Andam me chamando de saudosista por causa das reminiscências que derramo neste espaço. Onde já se viu um andarilho da cidade, atento ao trânsito, que vive de se equilibrar entre a calçada e a rua, comportar-se como um ser nostálgico, lamentando o fim de prédios, obras de arte e pessoas?
Aos críticos respondo que é isto mesmo: sinto falta de uma cidade que desaparece aos poucos, sim, e adoro lançar jeremiadas sobre o que perdi. Vivo de retratar paisagens e sentimentos atropelados pelo avanço catastrófico de um falso progresso, que devasta a natureza e derruba casas em benefício de torres apocalípticas. O resultado é a desfiguração do espaço urbano e, pior, a morte de valores humanos que até pouco trempo eram fundamentais.
A crônica, então, existe para desmascarar o presente pelo passado. O saudoso (lá venho eu de novo...) Rubem Braga foi o mestre da crônica, criador de um gênero que passou a ser seguido no Brasil. Pois o velho Braga ensinava que a nostalgia constitui o objeto da crônica.
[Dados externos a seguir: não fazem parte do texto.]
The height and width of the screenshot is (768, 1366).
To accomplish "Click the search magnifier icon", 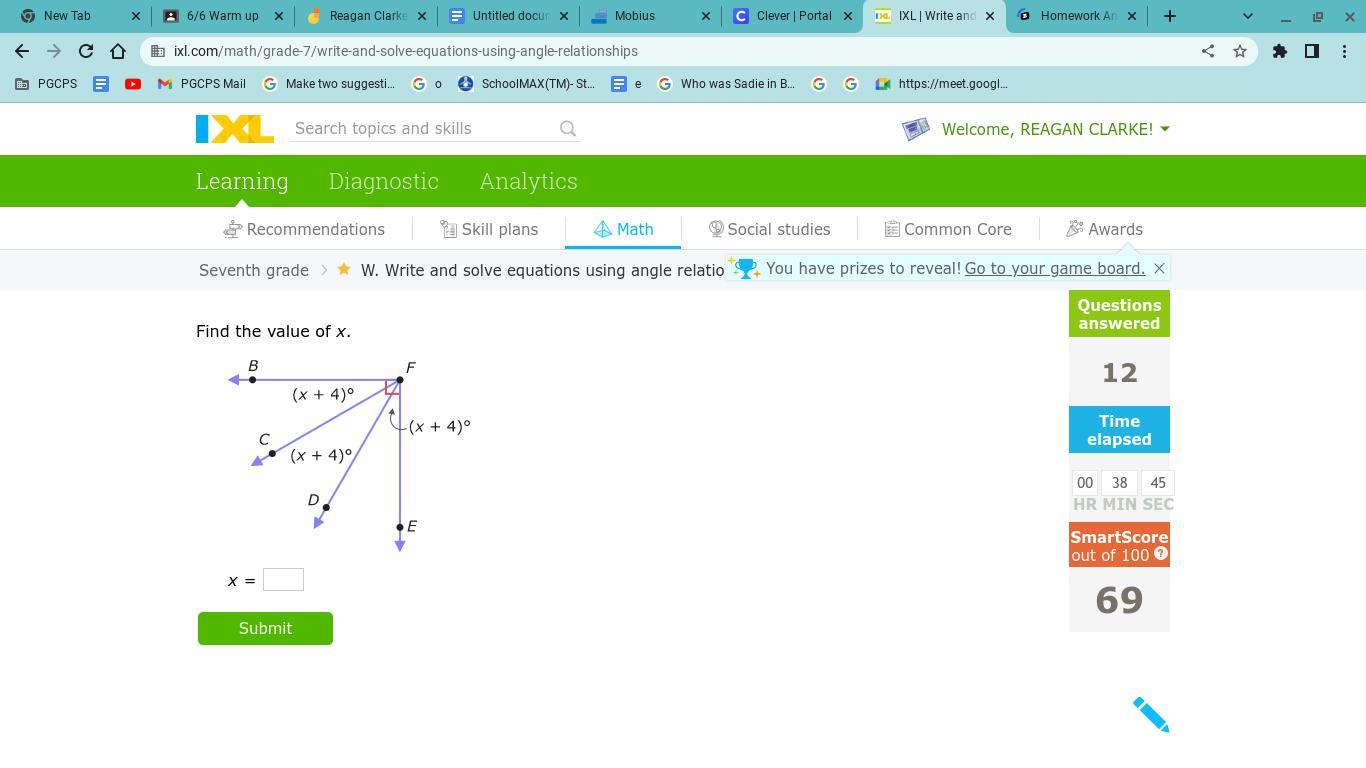I will [568, 129].
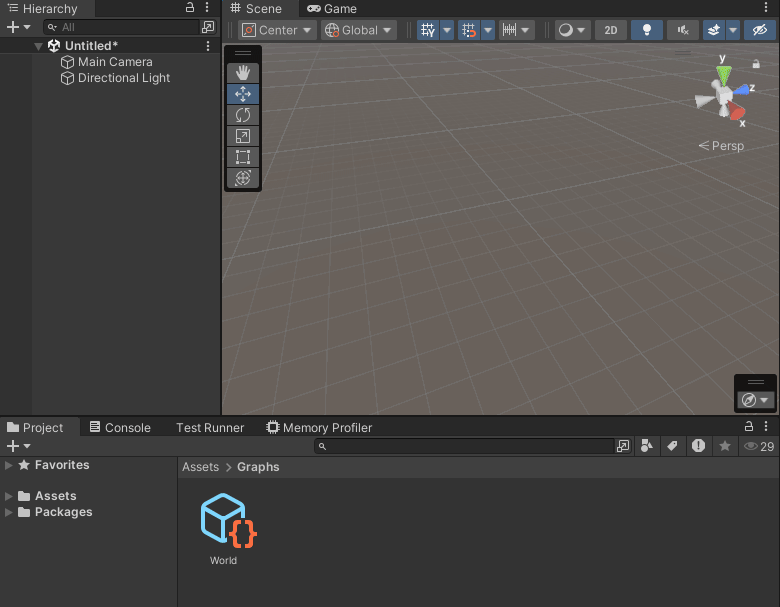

Cronista e saudosista são sinônimos.
Crônica é um fenômeno recente. Ela surgiu nos jornais no início do século XVIII na Europa. Chamava-se folhetim, espaço no qual se comentavam eventos da cidade, em especial óperas, teatro e circo. O folhetim chegou nesse formato ao Brasil em 1826. Depois derivou para a ficção, a política e o comportamento. O jovem provinciano capixaba Rubem Braga tinha quase nada à disposição. Na ausência de óperas e outros programas culturais nas cidades onde morou, teve de reinventar a crônica. Por necessidade, substituiu a crítica de eventos pelo flagrante do passado. O objeto da crônica é algo que já não está mais aqui. Crônica é a resenha do que não existe mais. A ausência que preenche uma lacuna.
O saudosismo também muda com o tempo. Machado de Assis, na maturidade, evocava sua juventude nos tempos do rei. Braga amargava a ausência de um mundo lírico do início do século XX. O cronista atual sente a nostalgia do que ocorreu há um minuto.
Por isso, os cronistas têm um passado brilhante pela frente. O ontem se afigura tão tumultuado quanto o agora – e logo o fato entra para o rol daquilo que foi urgente um dia. Então peço licença ao leitor para sentir saudade. A rua serve como palco. A vida cotidiana é o meu espetáculo, e este sempre já passou. Daí a melancolia que tinge minhas andanças/lembranças. Porque o espetáculo desta cidade é turbulento: um drama, no qual tanto o passado como o presente... encolheram!